6 Questions To Never Ask Your Future Wife In An Arranged Marriage Setting

Arranged Marriage

When it comes to an arranged marriage setup, things can get tricky. Thanks to all the movies we watch, we imagine a meeting before an arranged marriage  to be awkward and boring. However, things have changed, and with changing times, there are a few things that you need to change too. And one thing you must change is the type of questions you ask your future wife during your first meeting. 

Some questions cannot and shouldn't be asked in the first, second, or at any meeting. Guys, as well as girls,  shouldn't ask some questions in the first meeting. And if you are someone who is going to meet your maybe future wife soon and are a bit underprepared for it,  we have got you covered with this one. Here are six questions you must never ask your future wife in an arranged marriage setup. Keep these tips in mind, and you will definitely thank us later! 

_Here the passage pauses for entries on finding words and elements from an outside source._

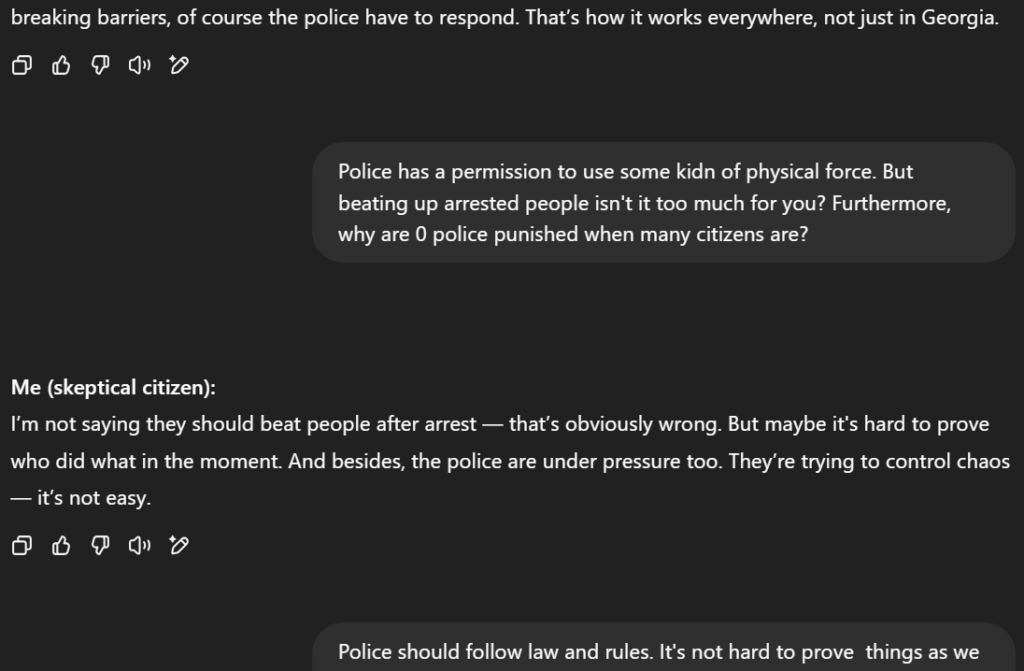Click the 'Me (skeptical citizen):' bold heading

point(113,387)
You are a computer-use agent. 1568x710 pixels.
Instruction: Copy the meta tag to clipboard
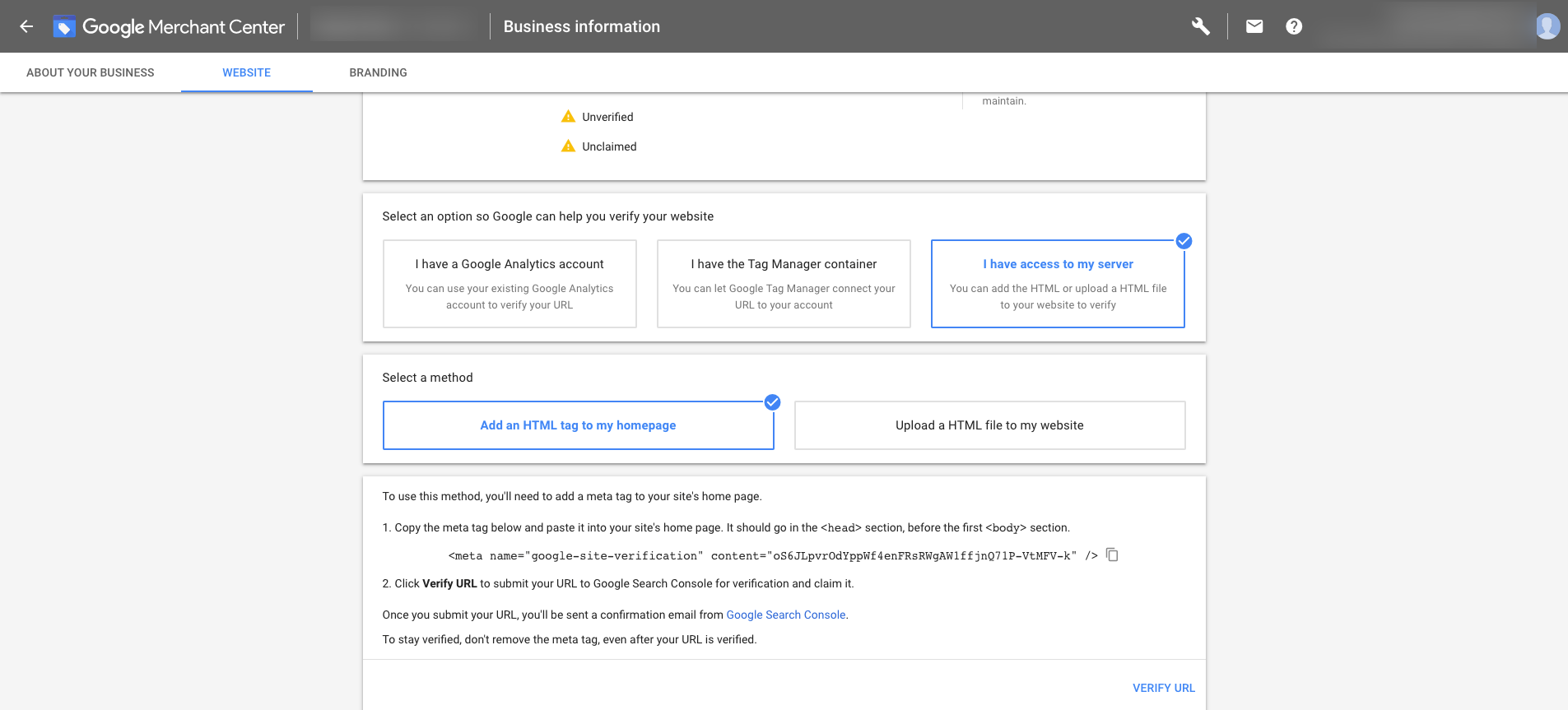point(1112,555)
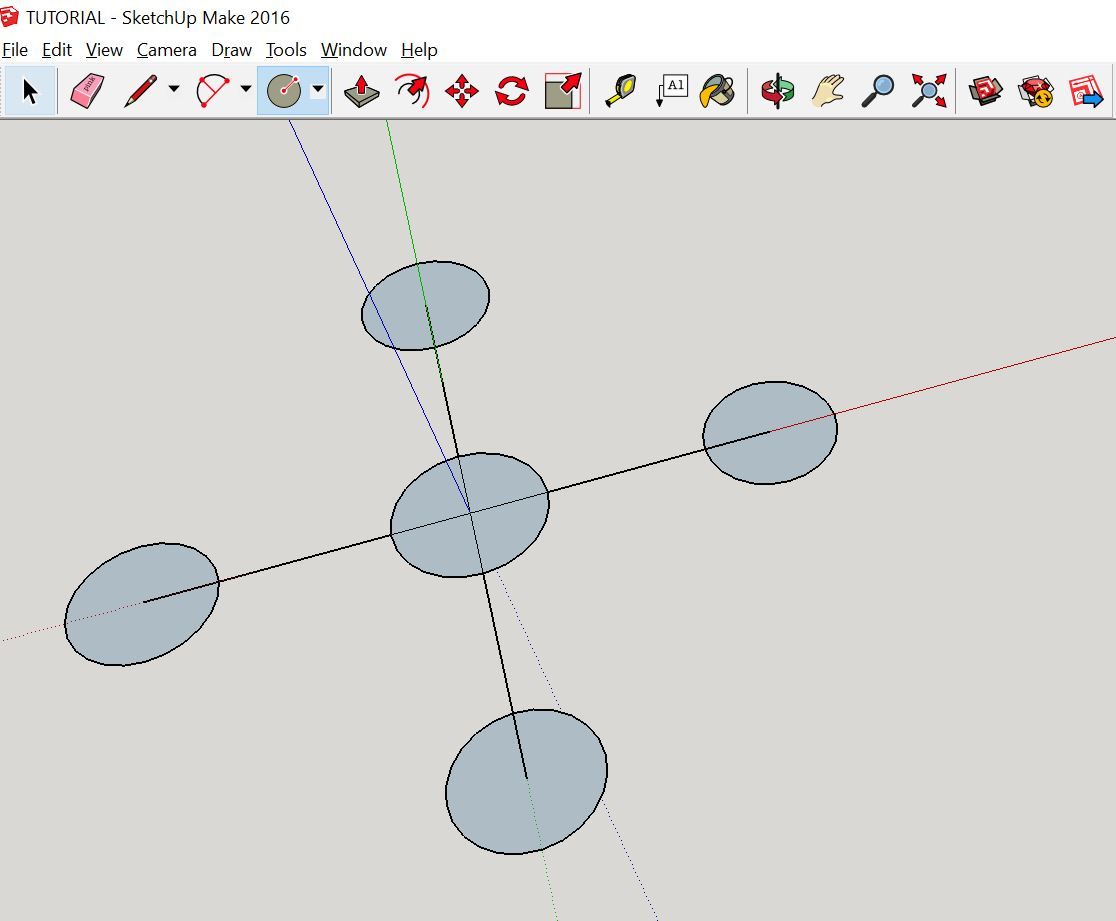Screen dimensions: 1116x921
Task: Open the Draw menu
Action: [x=231, y=49]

6 Questions No Guy Should Ask Their Future Wife

  1. How Many Guys She Rejected Before You?: Yes, you may not have enough questions to ask your future wife.  However, asking such inappropriate questions is never okay. We are sure you may have rejected multiple women too, and the same case can be hers. Avoid asking her how many guys she has said no to before meeting you. Asking this question will not only put your future with her in doubt, but it will also hurt your self-esteem in hindsight. Besides, you don't know how that question will affect her, so it’s better to not  do it. And honestly, if it's meant to be, then you shouldn't care about the number of guys she has rejected before you. Since if she chooses you, that's what matters. 
  1. Asking Her About Virginity: Now, when you know someone for a while, and once you are comfortable with that person, you can talk openly about virginity and other intimate things. But when it comes to an arranged marriage meeting, you CANNOT ask a woman if she is a virgin or not. Not only is it offensive, but you may also come across as a creep. And trust us, no one likes to be asked such intimate questions, and we are darn sure you won't be comfortable answering such questions either. So please don't ask this. If you don't have much to talk about, ask her to lead and ask you the questions, that is way better than this. 
  1. Inquiring About Her Male Friends: We are in the 21st century, and if a girl has guy friends, that's no biggie. But if you ask her if she has any male friends, then you probably will come across as an old-school person and a bit offensive as well. If you can have female friends, it's okay for her to have a few guy friends since there's nothing wrong with building friendships with the opposite sex. Lastly, keep in mind that the quote: "Girls and boys can never be just friends,'' is a hoax, and you shouldn't believe in it. Never!
  1. Asking If She Is Okay To Be A Housewife Post Marriage: Well, that's something you can discuss and decide mutually after marriage. But not at the meeting before arranged marriage. Here you are meeting someone who might be your future wife for the first time, and you cannot ask such questions to someone you don't know well. Plus, in today's time, a girl can work and run her household together, so the question of her leaving a job after wedding doesn't arise. You will look like a fool in front of her, so please ask anything but this. And also, she will judge you for asking a 19th-century question in this era, so don't do it. 
  1. Baby Talks: This is one valid question, but you shouldn't ask this to someone you are meeting for the first time. Yes, if you are meeting the person for the third or fourth time, you can consider asking this question, and see what the other person has to say. But asking this directly in the first arranged marriage meeting is not okay. Also, it's better if you show a keen interest in knowing the likes, dislikes, goals, and aspirations of your future wife, than asking her about kids, virginity, etc. 
  1. Don't Be Too Nosy: The first meet is all about getting to know each other, and while doing so, you often tend to ask each other questions. And if she tells you about her ex,  don't ask too many questions about it; move on from that topic. The goal is to know each other and not be curious about what went wrong in her love life, etc. So don't be nosy and have a two-way conversation with her, where both of you ask each other a few questions. 

Well, dear guys, if you are planning to meet your future wife soon, please consider this as your training. Meet the girl to know more about her as an individual and not about her past, her willingness to quit her job, etc. Such questions are not only demeaning, but they can also lead to a straight NO from the girl's end. So you should refrain from asking your future wife such questions.